++++ Texte cité ++++

Aujourd’hui, la bonne pluviométrie, la qualité des semences et la fertilité des sols ne sont plus les seuls facteurs d’une bonne production agricole. Il faut, en plus, des intrants pour maximiser les rendements. C’est dans cette optique que les producteurs agricoles burkinabè en général et les grands exploitants en particulier font beaucoup recours à l’engrais minéral comme le NPK, l’urée, Burkina phosphate et à l’engrais naturel comme la fumure organique. L’habitude s’est installée à tel point qu’ils ne peuvent plus s’en passer, vu que la pluviométrie n’est plus aussi abondante que par le passé et que les sols sont également de moins en moins fertiles. L’approvisionnement en engrais minéral se fait sur la place du marché auprès de commerçants d’intrants à des prix qui ne sont pas à la portée de tous les producteurs agricoles.

Par exemple, et selon Soumaïla Sanou, producteur de maïs, de sorgho et de niébé à Bobo-Dioulasso et président du Comité interprofessionnel des céréales du Burkina (CIC-B), un sac de NPK coûte 20 000 F CFA sur la place du marché. Un autre circuit d’approvisionnement en NPK est celui des Directions provinciales de l’Agriculture et de l’Hydraulique depuis la subvention par l’Etat des intrants. Du fait de cette subvention, les prix de ces intrants sont inférieurs à ceux du marché. Selon toujours M. Sanou, un sac de NPK est vendu dans ces Directions à 13 500 F CFA et celui de l’urée à 12 500 F CFA. Outre ces circuits, il y a d’autres plus spécifiques mis en place dans le cadre d’opérations ou de projets. C’est le cas de l’opération intrants initiée depuis 6 ans par le CIC-B pour mettre à la disposition des producteurs de céréales de l’engrais issu d’un achat groupé.

++++

- **Liste des tâches**:
(1) Reproduisez à l'identique le passage du listing qui va de la ligne contenant « Screen dimensions: 816x459 » jusqu'à la fin du listing, ces deux bornes comprises. Omettez les images dans votre réponse.
(2) Rédigez la suite du texte sur l'approvisionnement en engrais des producteurs agricoles burkinabè, en reprenant là où il s'arrête.

++++ Extraits de données ++++

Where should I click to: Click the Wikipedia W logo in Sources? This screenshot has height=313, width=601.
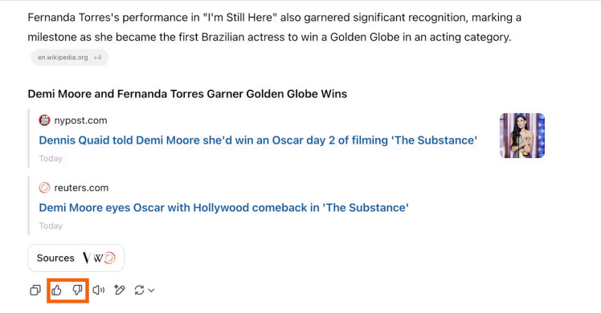pyautogui.click(x=98, y=258)
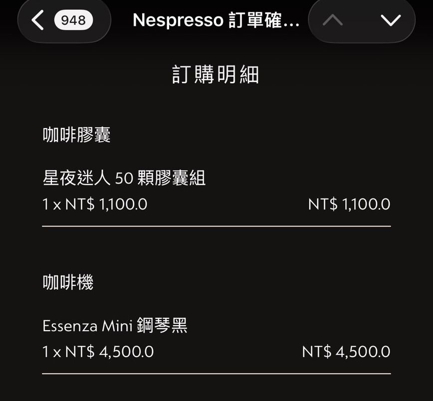Tap the machine quantity 1 x
433x401 pixels.
pos(51,352)
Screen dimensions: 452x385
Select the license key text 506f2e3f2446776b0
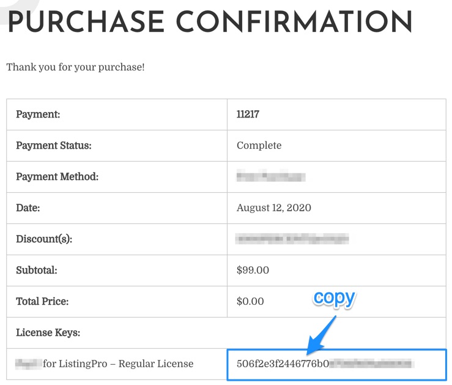283,364
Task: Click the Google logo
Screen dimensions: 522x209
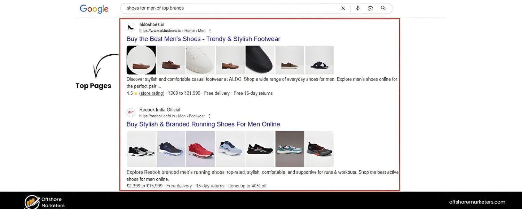Action: tap(94, 9)
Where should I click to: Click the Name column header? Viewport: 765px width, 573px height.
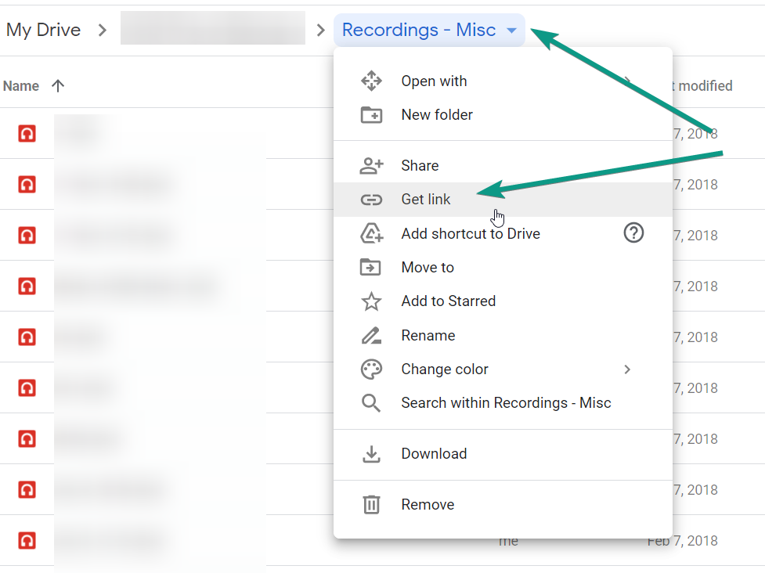point(21,86)
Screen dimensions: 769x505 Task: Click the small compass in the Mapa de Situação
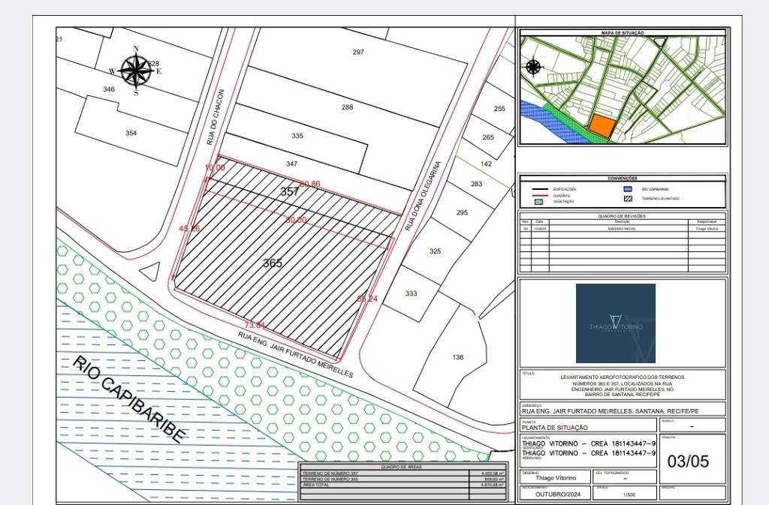click(x=533, y=67)
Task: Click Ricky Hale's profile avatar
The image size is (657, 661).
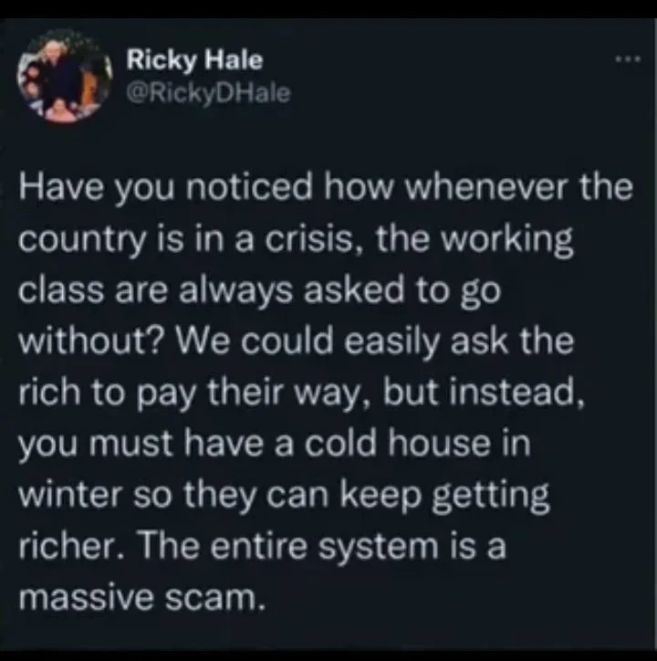Action: point(65,76)
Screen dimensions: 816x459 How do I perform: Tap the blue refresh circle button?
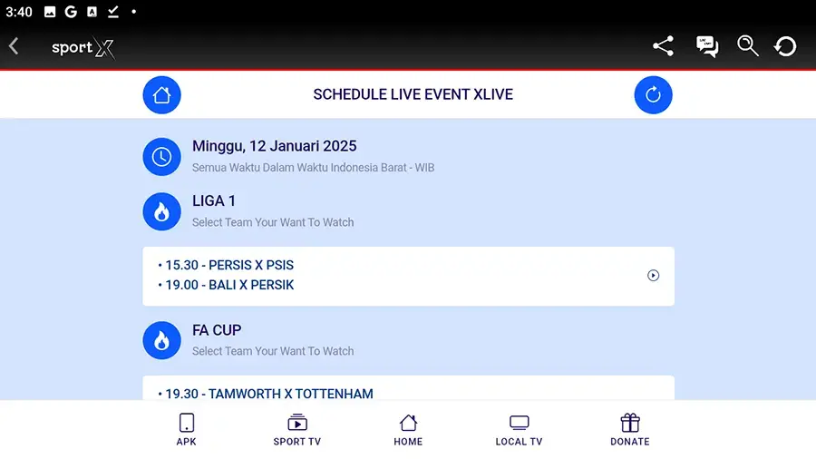653,94
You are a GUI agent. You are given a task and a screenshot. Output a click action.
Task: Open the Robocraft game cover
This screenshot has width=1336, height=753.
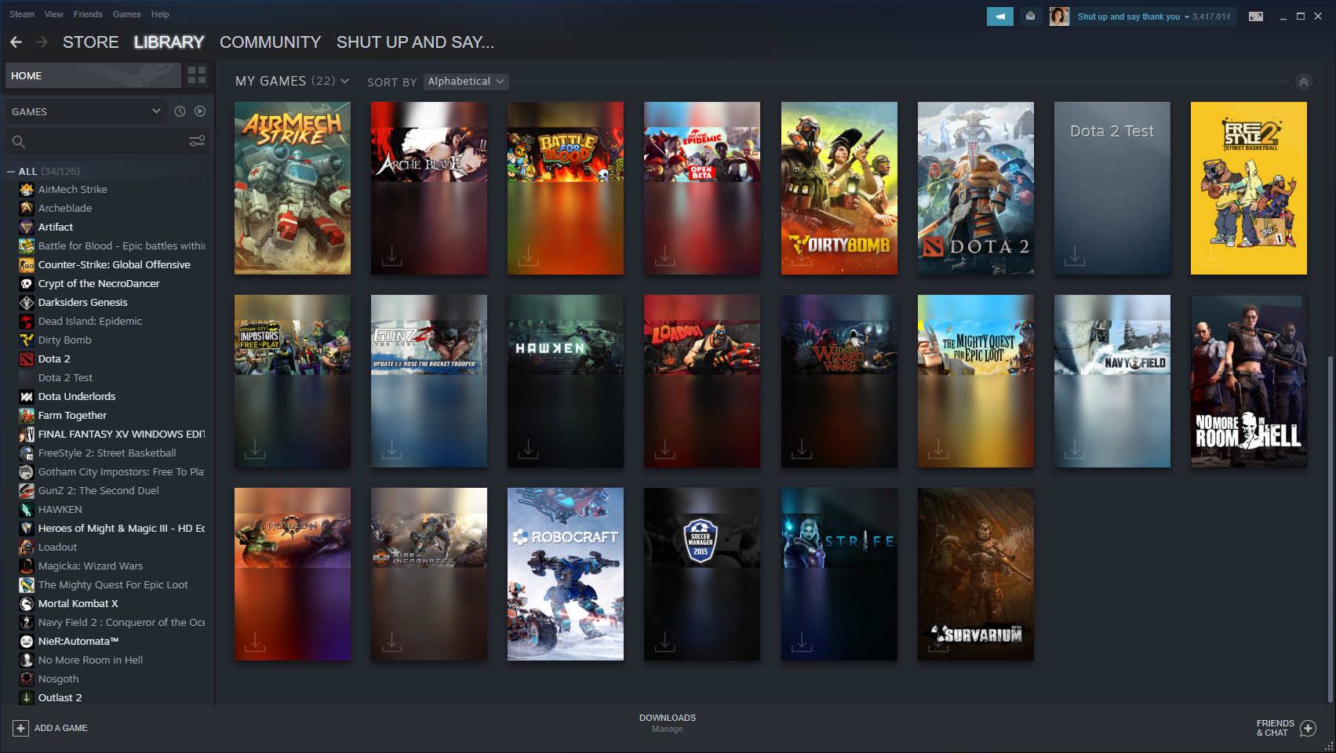[x=565, y=574]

++++

- **Liste des réponses**:
(1)
Screen dimensions: 816x459 How do I perform: Tap the blue refresh circle button?
653,94
You are a GUI agent. You are given a task and a screenshot. Output a click action.
Task: Open the Robocraft game cover
This screenshot has width=1336, height=753.
[x=565, y=574]

(2)
Il y a également le projet Food Facility de l’Organisation mondiale de l’agriculture (FAO), financé par l’Union européenne, qui dote en semences de base et en engrais des OP tels les membres de l’Union régionale des organisations professionnelles agricoles des jeunes de l’Est (UROPAJE) installés sur un de ses sites d’intervention. Si l’engrais chimique est vendu sur la place du marché, ce n’est pas le cas de la fumure organique. Il faut la fabriquer. A cette fin, beaucoup de producteurs agricoles ont suivi des formations. C’est le cas par exemple des conseillers agricoles de la Fédération régionale agricole NIAN-ZWE dans la Sissili formés à la fabrication de compost. La fédération NIAN-ZWE est dirigée par Moussa Joseph Dagano, exploitant agricole de son état. La fumure organique résulte de la décomposition de résidus de récolte et de déchets d’animaux enfouis dans une fosse, mélangés à de l’engrais phosphate et de la cendre.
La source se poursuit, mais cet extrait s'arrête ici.